Blake kam langsam auf mich zu. „Vertrau mir. Es wäre das Beste, wenn wir gemeinsam mit ihr reden. Dein Vater hat nicht nur dich getäuscht, er versucht es auch bei ihr."

„Bitte. Ich will das nicht. Es sind noch knapp elf Wochen bis zur Geburt und ich will diesen Stress nicht."

„Deine Großmutter stresst dich?" Er klang überrascht.

„Nein. Sie stresst mich nicht. Ich stresse mich! Bitte Blake. Lass mich die letzten Wochen der Schwangerschaft genießen." Ob Fussel derselben Ansicht war, wusste ich nicht. Entweder sie trat mich als Zeichen der Zustimmung oder aus Protest. Ich wusste es nicht und im Grunde wollte ich es nicht wissen. Es war nichts anderes als Angst, welche mich daran hinderte, mich nicht sofort in den Zug zu setzen und zu Grandma zu fahren. Wie ich reagieren würde, wenn meine Eltern oder Lindsay ebenfalls bei ihr wären, wollte ich nicht herausfinden. Also schob ich meine Schwangerschaft als Entschuldigung vor.

„Er ist auch schon ganz schön groß geworden", lachte er und zeigte auf meinen Bauch. „Macht Terrorkrümmel dir Probleme?"

Nun war ich diejenige, die lachte. „Nie. Sie ist perfekt."

„Mit Sicherheit", bestätigte Blake meine Aussage und ging einen weiteren Schritt auf mich zu. Er legte eine seiner Hände auf meinen Bauch und, als würde Fussel es spüren, trat sie leicht dagegen. Blake beugte sich leicht zu meinem Bauch. „Ich freue mich schon darauf, dich zu sehen, aber bleib noch etwas da drin. Versprichst du mir das?" Erneut trat sie gegen die Stelle, an der seine Hand lag. „Und ich verspreche dir, dass deine Mommy dir einen vernünftigen Namen gibt."

Mittlerweile wusste Blake, dass ich nicht vorhatte, meine Tochter nach ihm zu benennen. Doch von meiner Idee, sie Victoria zu nennen, wusste er noch nichts. Ich selbst haderte mit dem Namen. Man könnte annehmen, dass es eine Hommage an meinen Vater wäre und das war das Letzte, was ich wollte. Aber das Bild von Ria hatte sich in meinen Kopf gebrannt. Immer wieder sah ich das kleine Mädchen vor meinem geistigen Auge.

„Wo bist du mit deinen Gedanken?" Während ich mal wieder in einem Tagtraum war, hatte Blake sich aufgerichtet und stand nun nah vor mir, sodass ich zu ihm aufsehen musste.

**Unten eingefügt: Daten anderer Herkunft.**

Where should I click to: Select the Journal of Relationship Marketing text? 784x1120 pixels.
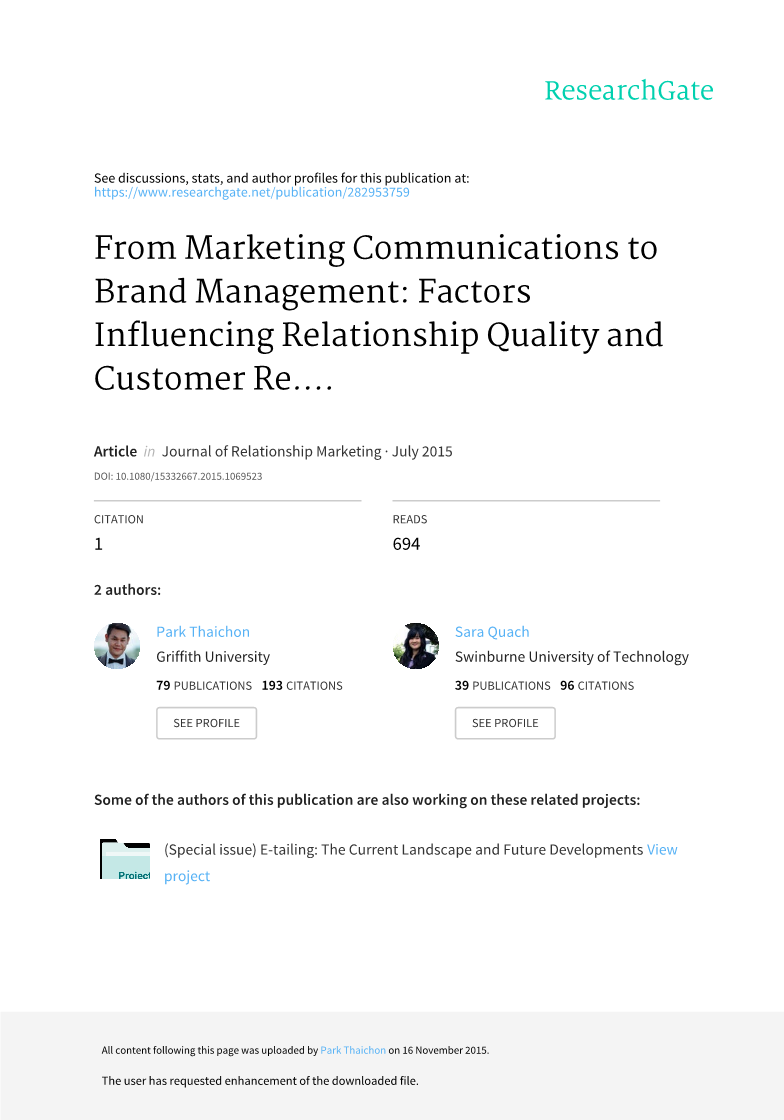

„Woanders", gestand ich flüsternd.

Die Hand, welche er bis eben auf meinen Bauch hatte, legte er an mein Gesicht und streichelte mit seinem Daumen sanft über meine Wange. „Langweile ich dich?"

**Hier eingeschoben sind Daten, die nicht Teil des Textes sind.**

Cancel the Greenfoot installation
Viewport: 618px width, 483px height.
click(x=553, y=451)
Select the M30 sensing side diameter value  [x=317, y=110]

Ich konnte nur den Kopf schütteln. Ich traute mich nicht, zu sprechen. Zu groß war die Angst, dass er sich wieder von mir entfernen würde. Dabei genoss ich es, ihm so nahe zu sein.

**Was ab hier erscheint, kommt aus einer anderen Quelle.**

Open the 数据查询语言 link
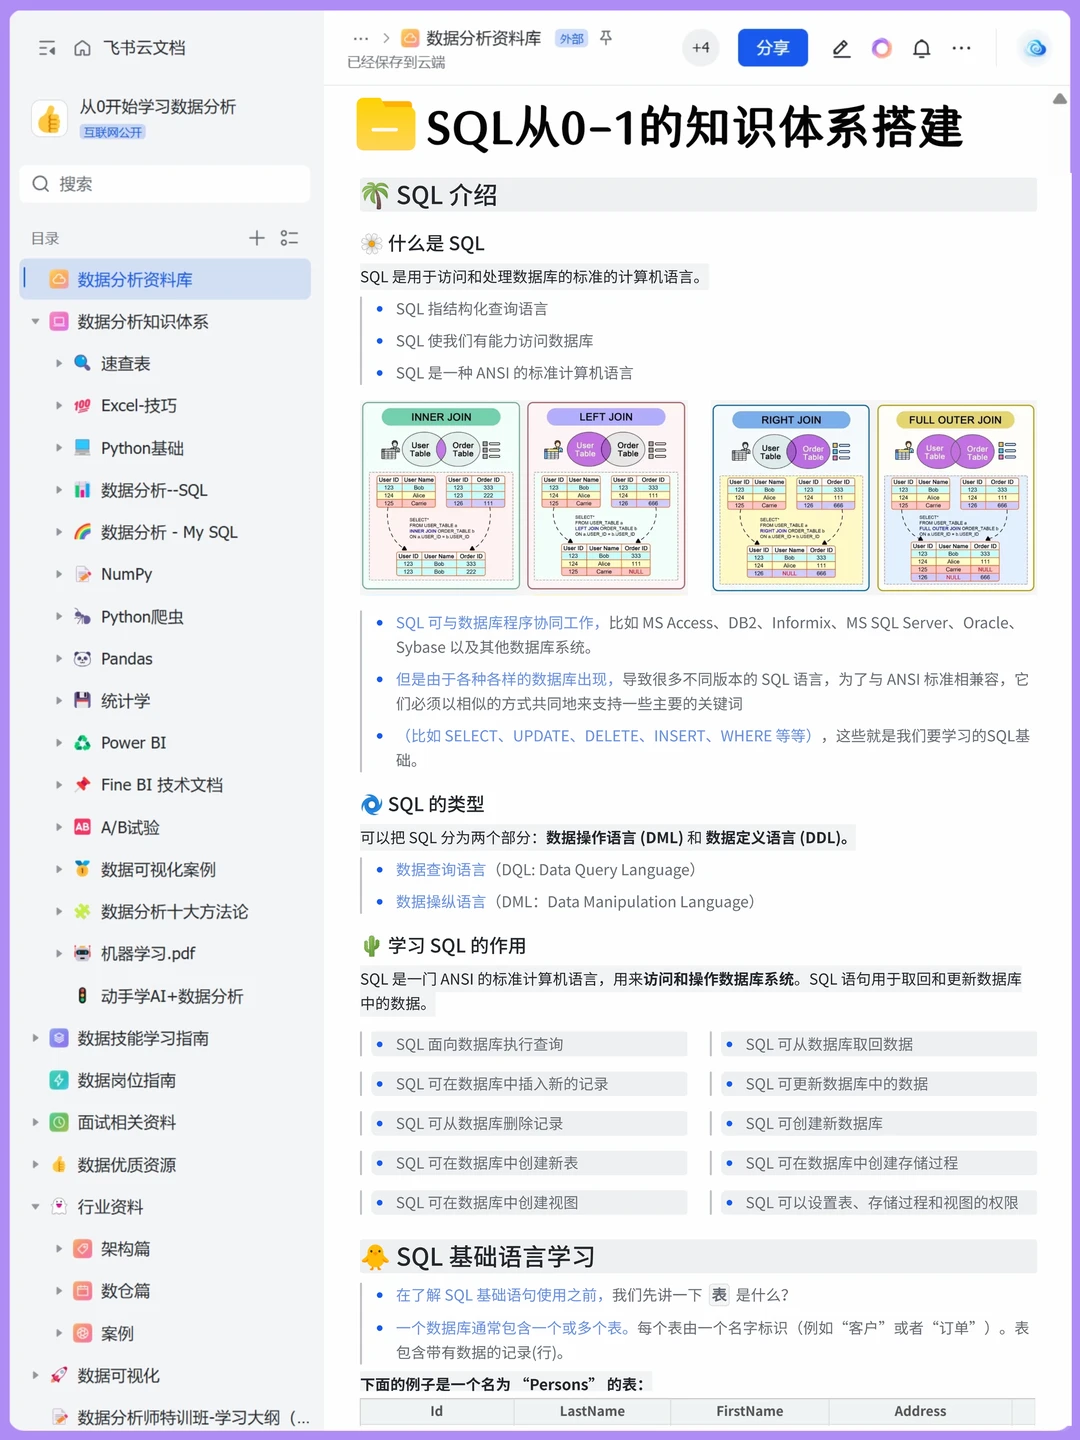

„Ich würde dich gerne küssen", flüsterte Blake und fuhr mit seinem Daumen leicht über meine Lippen, welche ich bereitwillig etwas öffnete.

„Dann tue es." Nichts wünschte ich mir mehr, als seine Lippen auf meinen.

In dem Moment, in dem ich dachte, dass er mich endlich küssen würde, legte er seine Stirn an meine. „Es tut mir leid, Bambi. Ich kann nicht."

Es fühlte sich an, als hätte er mich geschlagen. Mein Herz schmerzte beinahe mehr als damals, als Earl und meine Familie mich verstoßen hatten. „Du solltest gehen", brachte ich hervor und trat einen Schritt zurück. Ich sah ihm ein letztes Mal in die Augen und ging dann zurück zu Parker ins Wohnzimmer, wo er noch immer mit seinem Spielzeug beschäftigt war und scheinbar nicht mitbekommen hatte, was in der Küche vorgefallen war.